### [WORK REQUEST]
What is needed is an exact copy of the lines in the listing below, from the one with "Oktober 2017 (20, 1809)" up to and including the one with "1. Телефон, выпавший", with no other lines.

### [DATASET]
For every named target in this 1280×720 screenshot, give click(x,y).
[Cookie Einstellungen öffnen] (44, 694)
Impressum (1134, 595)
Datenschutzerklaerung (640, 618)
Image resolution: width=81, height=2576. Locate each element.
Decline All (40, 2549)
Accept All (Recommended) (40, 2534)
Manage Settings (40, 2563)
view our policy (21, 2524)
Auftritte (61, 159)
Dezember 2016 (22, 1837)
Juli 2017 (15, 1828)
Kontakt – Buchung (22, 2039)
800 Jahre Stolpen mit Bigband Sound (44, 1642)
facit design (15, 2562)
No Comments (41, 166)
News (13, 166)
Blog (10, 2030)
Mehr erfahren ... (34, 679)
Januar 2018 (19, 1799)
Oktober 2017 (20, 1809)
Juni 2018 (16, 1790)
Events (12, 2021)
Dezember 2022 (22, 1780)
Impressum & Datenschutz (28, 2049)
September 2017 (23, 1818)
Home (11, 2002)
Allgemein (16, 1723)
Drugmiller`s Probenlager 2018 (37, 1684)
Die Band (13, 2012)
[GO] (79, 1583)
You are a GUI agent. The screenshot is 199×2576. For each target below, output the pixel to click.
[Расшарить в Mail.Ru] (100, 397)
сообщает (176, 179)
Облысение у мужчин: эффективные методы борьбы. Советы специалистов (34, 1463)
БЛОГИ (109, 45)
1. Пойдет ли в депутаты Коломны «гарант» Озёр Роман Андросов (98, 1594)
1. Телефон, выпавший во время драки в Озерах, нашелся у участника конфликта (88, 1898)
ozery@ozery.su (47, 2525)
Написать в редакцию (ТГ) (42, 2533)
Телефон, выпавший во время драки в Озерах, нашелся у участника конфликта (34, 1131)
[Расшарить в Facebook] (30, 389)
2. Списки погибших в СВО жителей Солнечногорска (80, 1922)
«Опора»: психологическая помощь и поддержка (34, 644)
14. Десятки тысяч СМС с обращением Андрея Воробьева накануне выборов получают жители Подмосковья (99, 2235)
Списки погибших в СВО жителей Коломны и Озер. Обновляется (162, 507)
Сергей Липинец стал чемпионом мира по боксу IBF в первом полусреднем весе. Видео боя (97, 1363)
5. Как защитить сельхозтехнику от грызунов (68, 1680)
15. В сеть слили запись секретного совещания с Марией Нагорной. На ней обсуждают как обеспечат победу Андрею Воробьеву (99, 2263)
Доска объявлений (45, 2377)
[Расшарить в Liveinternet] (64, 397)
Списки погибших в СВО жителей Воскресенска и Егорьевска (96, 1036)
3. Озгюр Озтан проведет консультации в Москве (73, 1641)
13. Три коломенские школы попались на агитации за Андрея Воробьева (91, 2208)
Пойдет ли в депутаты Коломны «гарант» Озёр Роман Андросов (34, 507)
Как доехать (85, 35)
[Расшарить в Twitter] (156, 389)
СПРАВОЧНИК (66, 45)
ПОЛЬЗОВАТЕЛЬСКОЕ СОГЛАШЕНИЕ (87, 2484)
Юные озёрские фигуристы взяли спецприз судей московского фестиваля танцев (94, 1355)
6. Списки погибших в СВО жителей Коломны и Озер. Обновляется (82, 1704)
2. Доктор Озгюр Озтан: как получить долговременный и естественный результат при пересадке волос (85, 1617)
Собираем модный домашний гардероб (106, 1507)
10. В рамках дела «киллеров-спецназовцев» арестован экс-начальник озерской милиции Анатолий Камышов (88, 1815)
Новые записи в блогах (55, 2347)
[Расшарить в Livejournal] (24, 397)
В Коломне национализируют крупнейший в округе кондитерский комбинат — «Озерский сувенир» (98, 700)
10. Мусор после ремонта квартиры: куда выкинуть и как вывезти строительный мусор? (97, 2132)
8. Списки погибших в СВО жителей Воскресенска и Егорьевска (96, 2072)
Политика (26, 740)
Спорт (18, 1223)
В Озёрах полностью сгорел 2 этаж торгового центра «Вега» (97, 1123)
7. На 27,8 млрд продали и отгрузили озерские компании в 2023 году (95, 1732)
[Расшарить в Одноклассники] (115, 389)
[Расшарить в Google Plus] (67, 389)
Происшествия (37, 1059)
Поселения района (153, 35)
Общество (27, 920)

### [OUTPUT FOR THIS EXERCISE]
Oktober 2017 (20, 1809)
Juni 2018 (16, 1790)
Events (12, 2021)
Dezember 2022 (22, 1780)
Impressum & Datenschutz (28, 2049)
September 2017 (23, 1818)
Home (11, 2002)
Allgemein (16, 1723)
Drugmiller`s Probenlager 2018 (37, 1684)
Die Band (13, 2012)
[GO] (79, 1583)
You are a GUI agent. The screenshot is 199×2576. For each target below, output the pixel to click.
[Расшарить в Mail.Ru] (100, 397)
сообщает (176, 179)
Облысение у мужчин: эффективные методы борьбы. Советы специалистов (34, 1463)
БЛОГИ (109, 45)
1. Пойдет ли в депутаты Коломны «гарант» Озёр Роман Андросов (98, 1594)
1. Телефон, выпавший во время драки в Озерах, нашелся у участника конфликта (88, 1898)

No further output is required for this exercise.